'They told me about the party and I came'

Avaşîn was a place for Çiya Amed to seek vengeance from the enemy and pay a price. He had his name written in the blues of Avaşîn after fighting non-stop.

In his face, he had an expression that was a blend of rage and joy. At the same time, it's calm like the break up of clouds...

His name was Barış (Peace). His mother, longing for her homeland, picked this name for her son to carry out this mission.

He was born and raised in Amed, and it was there that he got to know the party that drew him into the struggle. He once recounted his first interactions with the party as follows:

“When I started school, the paradoxes began. We couldn't speak in our mother tongue. I was coming home, speaking one language, going to school and speaking another... No matter how many times I wanted to join the guerrilla, my friends would always say, 'you are too young’.

However, no matter how young we were, the enemy was torturing us. In fact, it was more aimed at us little ones, torturing us. Why should I put up with the enemy's tortures? How can I continue to exist in a system that is not mine, that does not recognize my presence, and progressively lose myself? With these thoughts in mind, I decided to join the guerrillas...”


While telling of his participation in the guerrilla struggle, he was revealing the realities of the the Kurds and the peoples of Kurdistan in Turkey in the most basic terms, in all their nakedness. The main reason for his participation was his inability to speak the language that reflects his identity and to live in the culture that represents his own existence. Every day, Çiya faced the very truth that this order had to change, and that he had to forge his own path first with his own hands. Çiya was moulded by the boldness, courage, and honesty of youth. His life was touched and shaken by the guerrilla's stance.

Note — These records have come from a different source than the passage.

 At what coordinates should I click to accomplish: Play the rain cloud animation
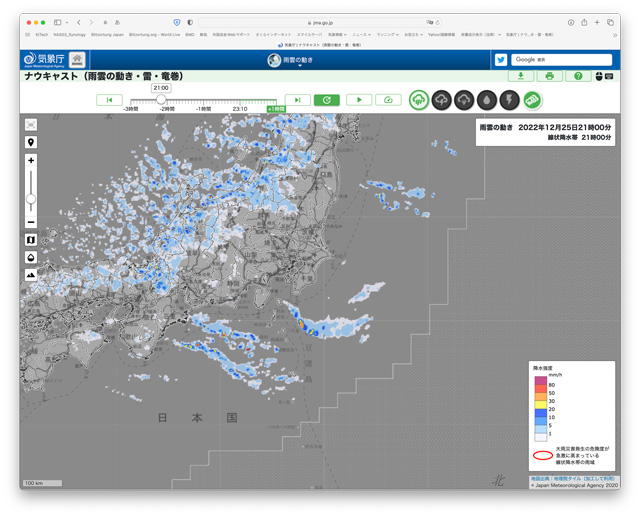(358, 100)
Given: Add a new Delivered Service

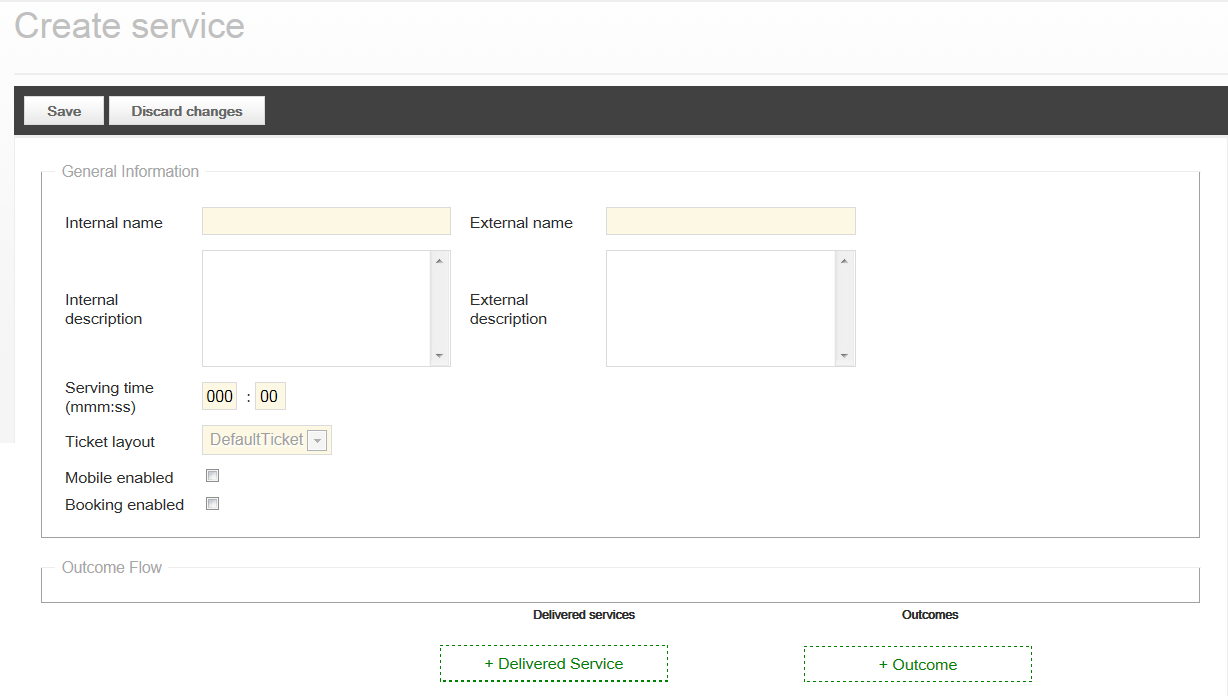Looking at the screenshot, I should 554,664.
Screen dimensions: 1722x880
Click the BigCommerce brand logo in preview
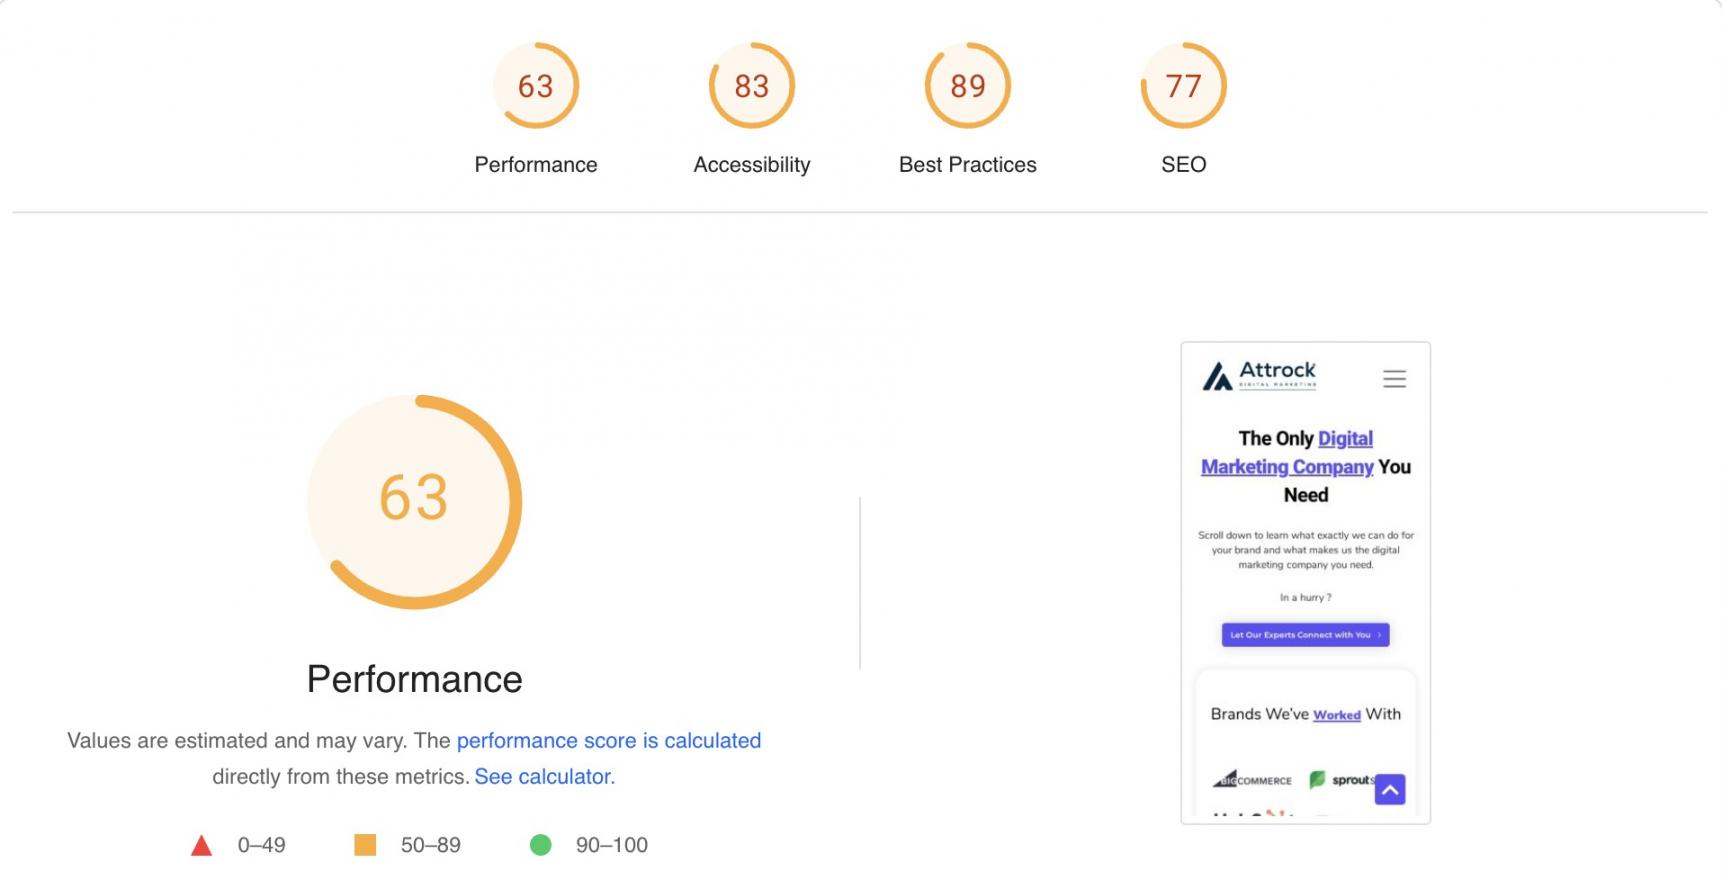[1253, 780]
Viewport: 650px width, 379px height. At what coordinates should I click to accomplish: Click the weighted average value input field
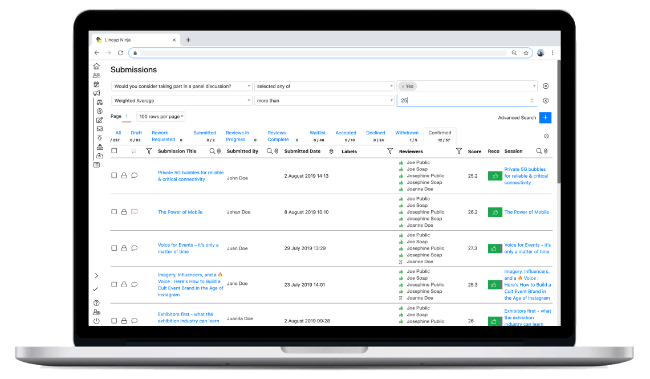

He continues: “When they told me about the party, I came. The guerrilla's existence was an expression of my own reality. That was the life I desired. There was discussion of living a righteous, war-won life. The guerrilla's labor in life, the people's approach to the guerrilla, the guerrilla's respect for the people, and the price they paid for the people rendered even death meaningful. Ours is an act of defiance against a whole system. Those who gave their lives so that we could live free, the PKK's ideology, and Leader Öcalan’s years of struggle would leave one indebted.”

The simplest expression of his clarity is “They told me about this party, and I came.” It contains the clearest answer to all of the world's inconsistencies.


With his military training, Çiya became a professional guerrilla. He stood upright, adding the seriousness, openness, and discipline of the military position to his honest and fearless stance. He moved to the Avaşîn area to obtain practical experience. He wanted to go to the Zagros to witness and learn about the regions, hardships, and heroism that shaped the Zagros guerrilla epic. He did not pause as he walked. He became more connected as he got to know more, and he became more professional as he got more connected. He marched on the enemy without cooling down his vigor or weakening his wrist. He faced the guerrilla's challenges, the harshness of winter, and the coolness of summer.

He had his name written in Avaşin’s Blues

On July 1, 2020, he went on a mission with a group of friends to the Hill Xwedê and Hill Flag area in Avaşîn, one of the places where Zagros lends nature its blues. This was the spot where he could inflict vengeance on his opponent and pay the price. After fighting non-stop, he had his name written in the blues of Avaşîn.